From the listing below, set down exactly each line beginning with the one containing "Given: Click the New Work Item button" and ending with the last.
=== Begin Enclosure ===
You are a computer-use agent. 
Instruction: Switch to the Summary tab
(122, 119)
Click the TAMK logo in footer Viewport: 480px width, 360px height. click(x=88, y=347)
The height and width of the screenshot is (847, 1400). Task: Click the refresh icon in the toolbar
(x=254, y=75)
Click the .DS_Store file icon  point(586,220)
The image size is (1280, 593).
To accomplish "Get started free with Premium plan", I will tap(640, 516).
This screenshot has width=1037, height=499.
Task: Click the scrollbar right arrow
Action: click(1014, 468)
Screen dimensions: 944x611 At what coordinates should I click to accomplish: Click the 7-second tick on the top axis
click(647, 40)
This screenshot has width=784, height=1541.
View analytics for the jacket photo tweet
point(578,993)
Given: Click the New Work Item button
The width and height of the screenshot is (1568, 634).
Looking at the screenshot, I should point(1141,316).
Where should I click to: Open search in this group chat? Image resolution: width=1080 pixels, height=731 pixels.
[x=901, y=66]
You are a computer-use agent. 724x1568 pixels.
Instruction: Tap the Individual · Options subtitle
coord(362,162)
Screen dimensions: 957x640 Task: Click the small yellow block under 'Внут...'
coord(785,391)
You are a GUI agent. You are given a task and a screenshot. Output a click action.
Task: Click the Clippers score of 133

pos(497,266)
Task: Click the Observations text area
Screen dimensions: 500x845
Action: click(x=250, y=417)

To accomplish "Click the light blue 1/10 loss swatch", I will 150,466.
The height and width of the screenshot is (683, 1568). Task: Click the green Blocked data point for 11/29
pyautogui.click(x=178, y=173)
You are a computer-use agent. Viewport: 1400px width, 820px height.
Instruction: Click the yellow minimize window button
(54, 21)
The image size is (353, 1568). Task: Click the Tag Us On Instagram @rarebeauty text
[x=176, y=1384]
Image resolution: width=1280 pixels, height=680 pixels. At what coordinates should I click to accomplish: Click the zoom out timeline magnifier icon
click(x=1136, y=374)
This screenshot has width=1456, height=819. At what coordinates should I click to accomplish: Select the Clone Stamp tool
=== End Enclosure ===
Finished task
Given: Click the New Work Item button
The width and height of the screenshot is (1568, 634).
Looking at the screenshot, I should point(1141,316).
Where should I click to: Open search in this group chat? Image resolution: width=1080 pixels, height=731 pixels.
[x=901, y=66]
You are a computer-use agent. 724x1568 pixels.
Instruction: Tap the Individual · Options subtitle
coord(362,162)
Screen dimensions: 957x640 Task: Click the small yellow block under 'Внут...'
coord(785,391)
You are a GUI agent. You are given a task and a screenshot. Output a click action.
Task: Click the Clippers score of 133

pos(497,266)
Task: Click the Observations text area
Screen dimensions: 500x845
Action: click(x=250, y=417)

To accomplish "Click the light blue 1/10 loss swatch", I will 150,466.
The height and width of the screenshot is (683, 1568). Task: Click the green Blocked data point for 11/29
pyautogui.click(x=178, y=173)
You are a computer-use agent. Viewport: 1400px width, 820px height.
Instruction: Click the yellow minimize window button
(54, 21)
The image size is (353, 1568). Task: Click the Tag Us On Instagram @rarebeauty text
[x=176, y=1384]
Image resolution: width=1280 pixels, height=680 pixels. At what coordinates should I click to accomplish: Click the zoom out timeline magnifier icon
click(x=1136, y=374)
This screenshot has width=1456, height=819. At what coordinates should I click to accomplish: Select the Clone Stamp tool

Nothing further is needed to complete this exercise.